In this sense it is not surprising that some European journalists recognize that ‘Athens is not as far away as we think’[5].   One could perhaps go further and point out that, here in the United States too, the deep crisis we are in the midst of has been brought on by the unfettered pursuit of profit, on the part of economic elites, and by the historic willingness of the political elites of both parties to do Wall Street’s bidding. 

President-elect Obama’s claim to represent change may have generated hope for many ordinary Americans, but the first signs are not encouraging.  As others have pointed out in the pages of the Indypendent, Obama’s economic team is made up of neoliberals partly responsible for the present economic crisis, while his national security team is filled with ‘hawks’ who hardly represent a clean break with the past[6].   Faced with political elites unwilling to represent their interests, Greeks took to the streets.  Should Obama disappoint his claim to be an agent of change, Americans may find themselves doing the same.


[1]  The Athens Indymedia website ( has posted the statements issued by some of the groups occupying university campuses and other public buildings, and these statements often include specific demands.  This site includes material both in Greek and in English but not all the material in Greek is translated into English.  For good coverage in English, see the blog of the Center for Strategic Anarchy at

[2] There have also been a number of solidarity actions in New York City, including, most recently, a rally outside the Greek consulate, which was held on Saturday, December 20, 2008, and which, despite the freezing cold, was attended by at least 35 people.     

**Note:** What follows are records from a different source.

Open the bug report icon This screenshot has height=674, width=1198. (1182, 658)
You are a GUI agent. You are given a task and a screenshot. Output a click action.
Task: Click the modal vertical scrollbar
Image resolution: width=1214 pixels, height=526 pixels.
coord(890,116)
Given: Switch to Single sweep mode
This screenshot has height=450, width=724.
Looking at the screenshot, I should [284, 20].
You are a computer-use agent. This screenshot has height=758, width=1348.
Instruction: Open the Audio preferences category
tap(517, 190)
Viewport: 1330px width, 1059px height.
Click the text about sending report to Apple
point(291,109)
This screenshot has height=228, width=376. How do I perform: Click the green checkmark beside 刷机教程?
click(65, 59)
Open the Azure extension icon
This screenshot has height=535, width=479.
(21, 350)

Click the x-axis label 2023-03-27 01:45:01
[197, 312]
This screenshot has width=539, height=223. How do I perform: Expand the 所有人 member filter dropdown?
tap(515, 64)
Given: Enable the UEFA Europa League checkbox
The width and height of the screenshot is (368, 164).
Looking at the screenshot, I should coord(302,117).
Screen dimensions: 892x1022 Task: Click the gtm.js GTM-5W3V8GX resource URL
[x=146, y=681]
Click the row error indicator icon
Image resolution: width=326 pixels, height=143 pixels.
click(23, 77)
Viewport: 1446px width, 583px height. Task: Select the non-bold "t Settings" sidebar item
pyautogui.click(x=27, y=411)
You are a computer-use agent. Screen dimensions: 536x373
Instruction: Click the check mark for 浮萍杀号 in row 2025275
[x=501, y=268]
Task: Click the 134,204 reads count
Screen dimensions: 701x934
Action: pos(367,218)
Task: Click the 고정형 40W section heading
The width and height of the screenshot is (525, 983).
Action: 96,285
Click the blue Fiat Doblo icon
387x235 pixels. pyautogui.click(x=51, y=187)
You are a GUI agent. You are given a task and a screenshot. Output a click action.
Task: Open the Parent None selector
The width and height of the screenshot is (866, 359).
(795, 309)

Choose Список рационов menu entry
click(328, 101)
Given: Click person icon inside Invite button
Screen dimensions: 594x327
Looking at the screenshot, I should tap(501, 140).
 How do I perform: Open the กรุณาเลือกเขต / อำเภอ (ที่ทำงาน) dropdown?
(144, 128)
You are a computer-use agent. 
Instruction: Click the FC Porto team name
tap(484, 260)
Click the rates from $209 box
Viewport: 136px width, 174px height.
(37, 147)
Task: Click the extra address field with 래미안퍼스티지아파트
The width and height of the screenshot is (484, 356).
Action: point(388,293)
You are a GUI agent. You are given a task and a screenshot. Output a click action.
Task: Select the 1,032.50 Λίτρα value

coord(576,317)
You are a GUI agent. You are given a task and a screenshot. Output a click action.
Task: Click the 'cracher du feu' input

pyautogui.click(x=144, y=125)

[3] Andrew Hay, ‘IMF Sees Risks of Prolonged Global Crisis and Unrest’, Tuesday, December 16, 2008,

  [4] Robert Marquand, ‘Grievances Rise Among Young Europeans: Job Prospects and Dreams Fade with Crisis’, Christian Science Monitor, December 23, 2008,

[5] Marquand, ‘Grievances Rise’.

[6]  See Arun Gupta, ‘Obamanomics: Why the stimulus plan will not revive the economy’, and Jeremy Scahill, ‘Zeroing in on Obama’s hawks’.  Both these articles can be found in the December 12, 2008 issue of The Indypendent.